[Click-target data]
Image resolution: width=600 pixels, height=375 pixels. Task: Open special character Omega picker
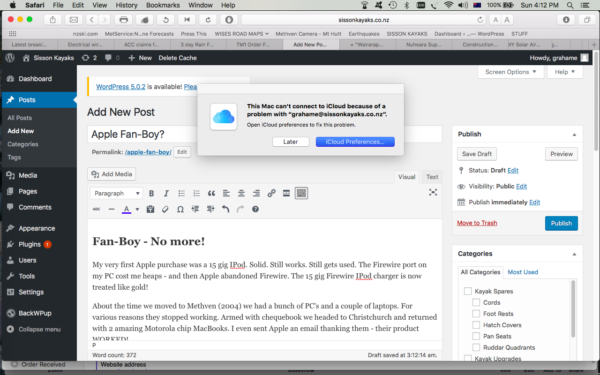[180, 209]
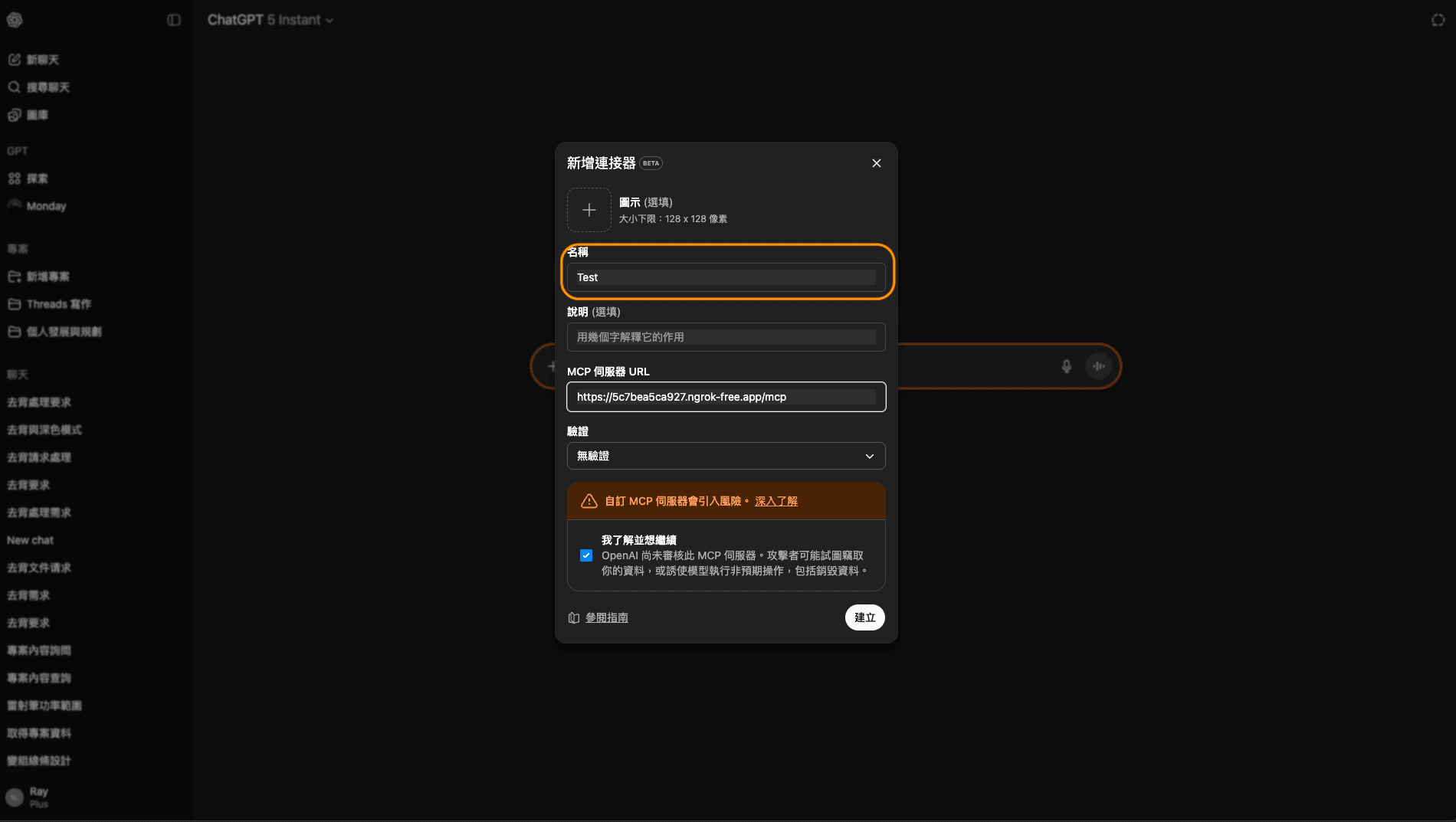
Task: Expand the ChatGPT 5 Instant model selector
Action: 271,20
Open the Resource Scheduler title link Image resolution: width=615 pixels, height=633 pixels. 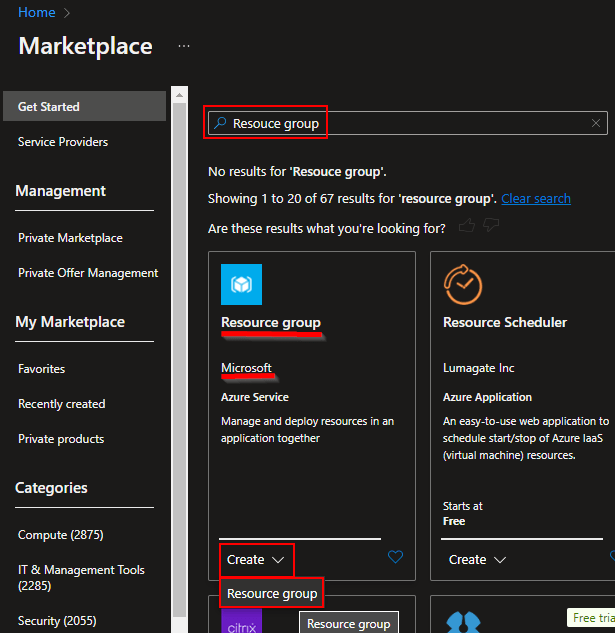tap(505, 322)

• **DIRECTION**
Please pull out every line from the rows above that contains the string "Task".

• **RESPONSE TO THIS EXERCISE**
Image resolution: width=600 pixels, height=375 pixels. Task: Open special character Omega picker
Task: Expand the ChatGPT 5 Instant model selector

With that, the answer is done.